**SHORT PROBLEM**
Repeat the lines from the one containing "This screenshot has" to the one containing "[x=31, y=216]", inclusive, and leave the pictures out.

**DATA TO USE**
* Begin *

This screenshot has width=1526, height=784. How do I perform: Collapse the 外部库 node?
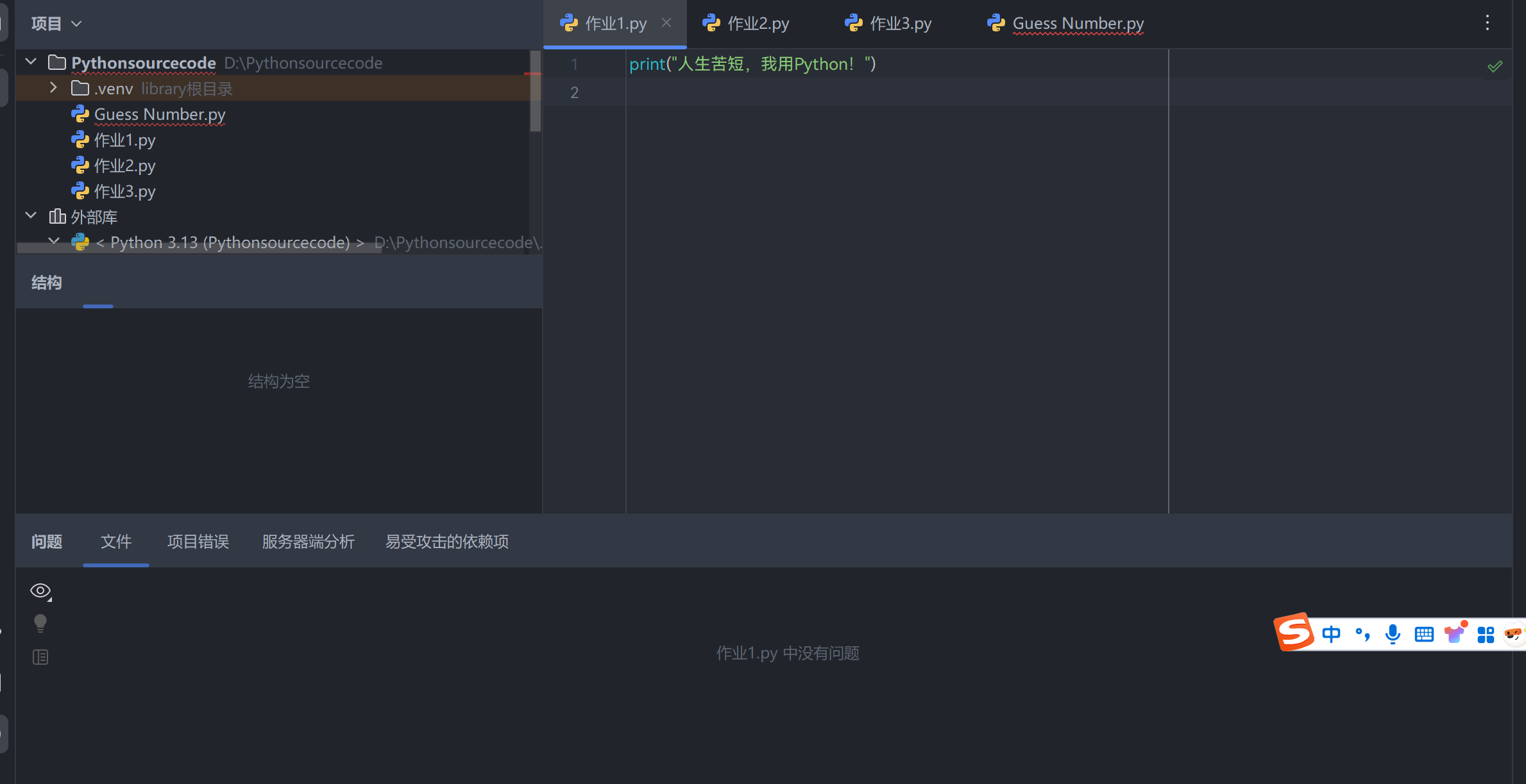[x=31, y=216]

* End *
* Begin *

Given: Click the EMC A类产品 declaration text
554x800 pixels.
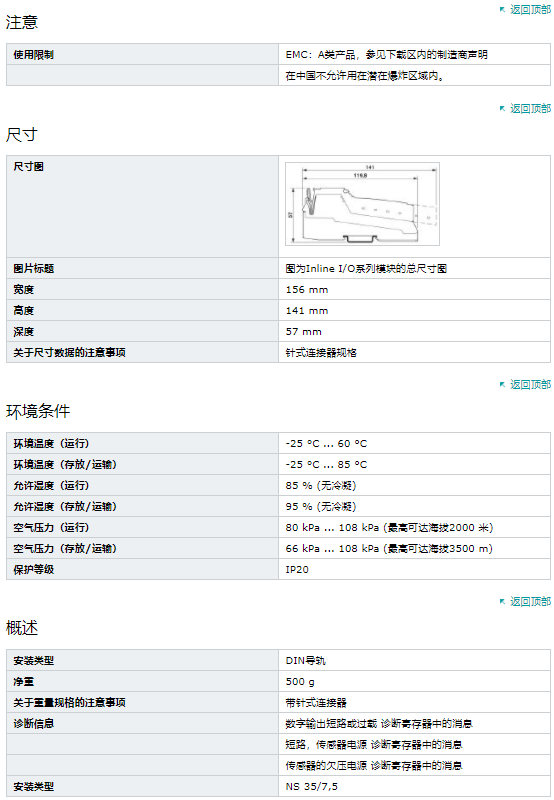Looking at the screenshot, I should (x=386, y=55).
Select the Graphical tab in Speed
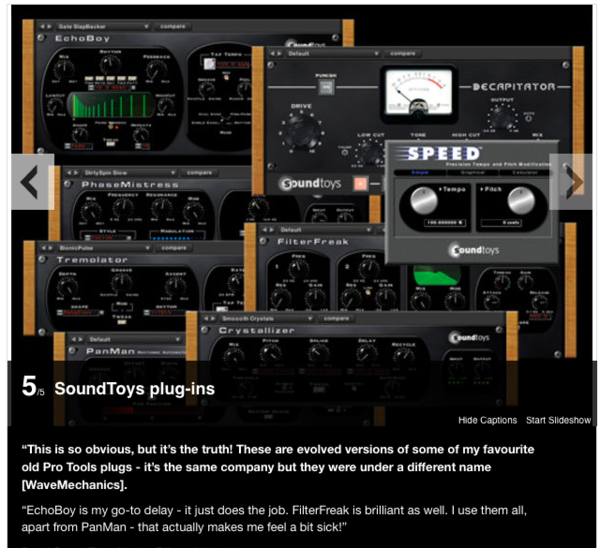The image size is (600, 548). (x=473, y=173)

* End *
* Begin *

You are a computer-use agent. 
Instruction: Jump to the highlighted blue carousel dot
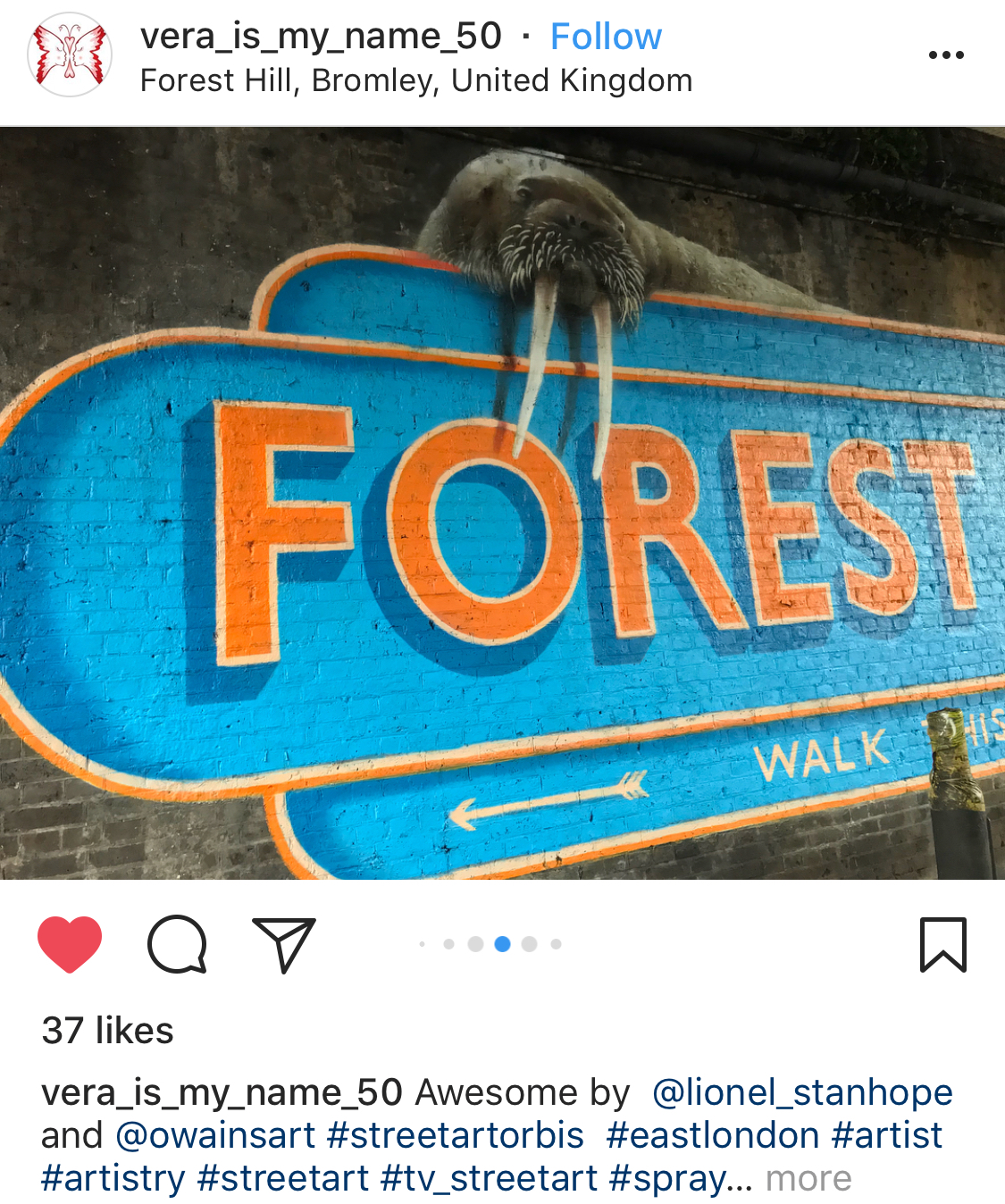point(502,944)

* End *

**TASK SOLUTION**
This screenshot has width=1526, height=784. How do I perform: Collapse the 外部库 node?
[x=31, y=216]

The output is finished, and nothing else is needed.